Hi @Moneet_Mohan_Devadig, the intuition is that you need a very deep neural network in some cases, for example when interpreting or translating long text sequences. In those deep networks, the layers you refer to should not go to zero activation if you need higher accuracy for the model. E.g. you want words in an earlier part of the sentence to be related to a later part of the sentence. The identify function is kind of a “memory” of the earlier part of the sentence that you feed into the layers interpreting the later part of the sentence, so if helpful in approving the accuracy of the later parts of the neural network layer.

Hope this helps. I am sure prof Ng explained this in the videos in a much better way than I do now, so it might be useful to relook at the videos on the intuition of the identify functions.

So can we say that the identity blocks acts as an insurance if at all activation value of any layer goes to zero?

Hi @Moneet_Mohan_Devadig, yes, it’s a kind of assurance for the neural network to remember items from earlier in the layers.

But this particular operation is simply a linear operation so it has got no other significance than ensuring that gradients values doesn’t reach the extreme isn’t it?

Hi @Moneet_Mohan_Devadig , am not exactly sure I understand your questions, it is mainly ensuring that gradients in the deeper part of the network don’t go to zero, and that the neural network can memorize constructs from earlier in the network. For values going to extreme/exploding (if that is what you mean), the other mechanisms discussed in course 2 are available.

I understood it to mean, that in the case there is something to be learnt, the layer will learn it, otherwise it can shut itself off, by essentially turning into an identity function.

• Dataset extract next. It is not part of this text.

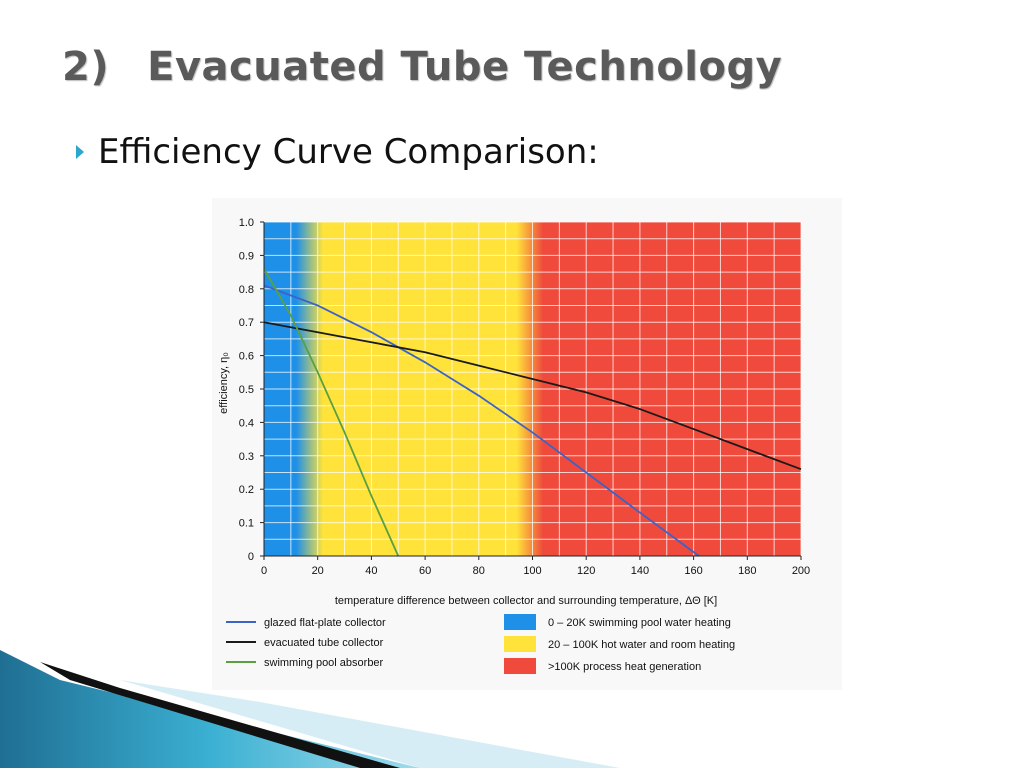 The width and height of the screenshot is (1024, 768). Describe the element at coordinates (332, 412) in the screenshot. I see `series-line-swimming-pool-absorber` at that location.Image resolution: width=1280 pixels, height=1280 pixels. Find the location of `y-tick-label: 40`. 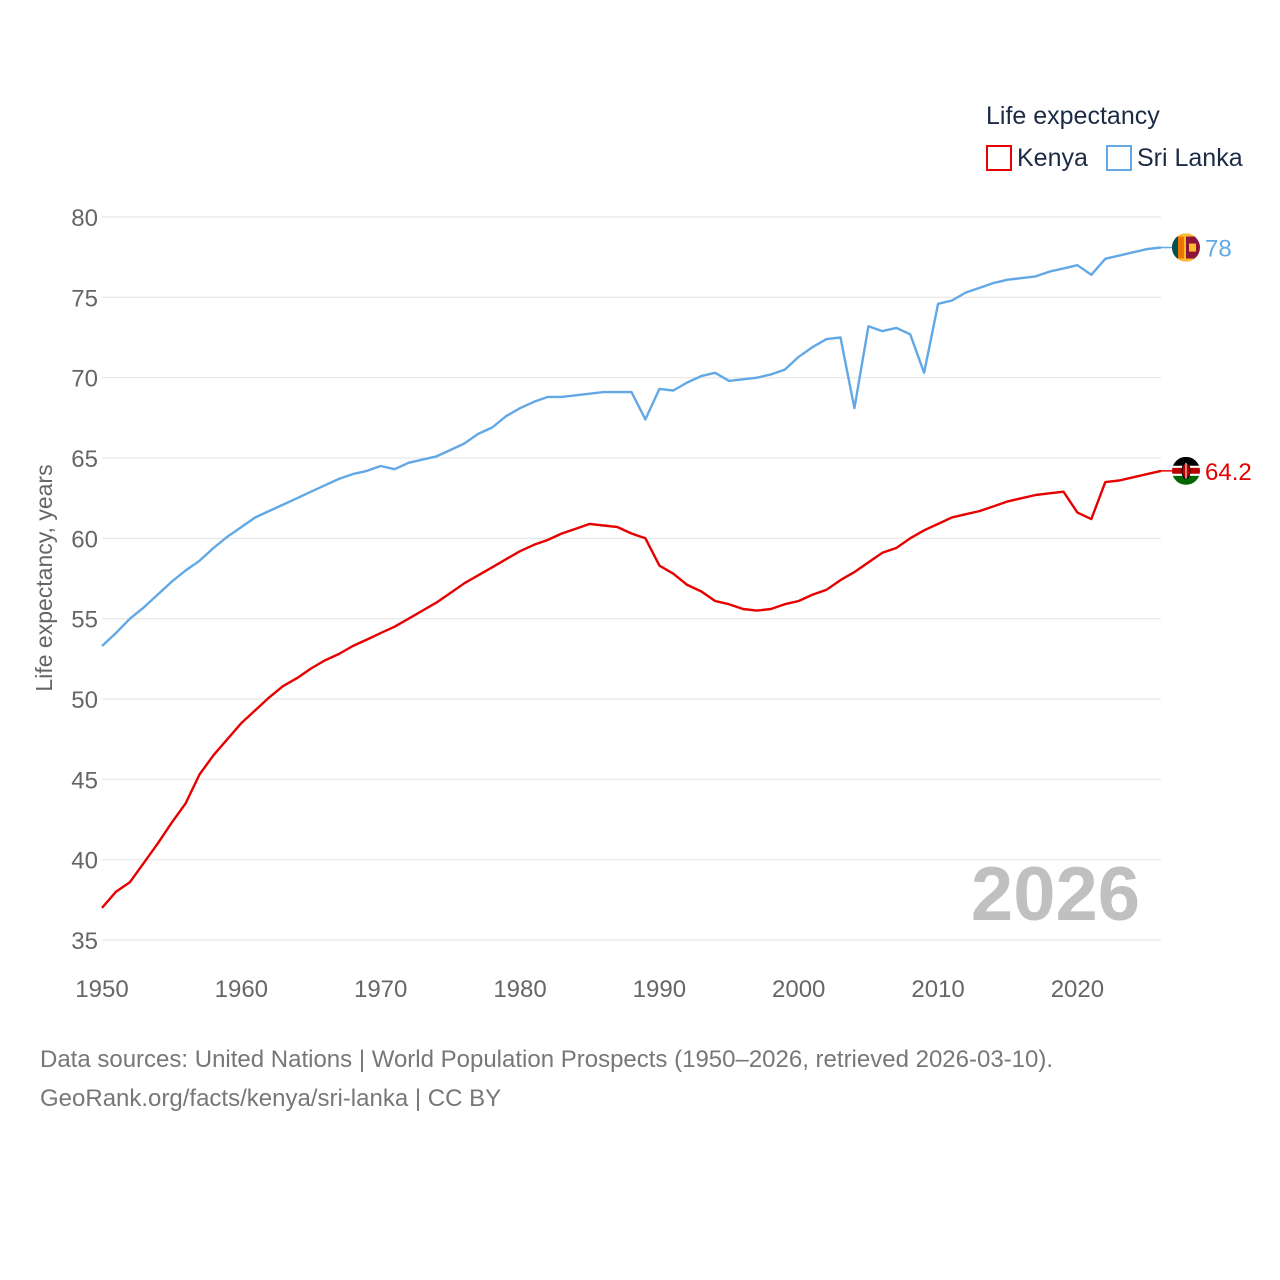

y-tick-label: 40 is located at coordinates (84, 862).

This gives us more flexibility at the ‘design’ phase - we can go with deeper networks, and let the model figure out whether it requires a deep network or a shallower one will do.

Does that make sense?

Yes, that sounds like a good intuitive way to describe how “skip” layers affect the ResNet architecture. If I recall what Prof Ng says in those lectures, I remember him talking about the skip layers have a “moderating” influence on the gradients, making it easier to train a deeper network without having vanishing or exploding gradient issues. I think you could interpret that as the same intuition as yours, only expressing it in terms of the gradients, which are the “forcing function” for the learning process.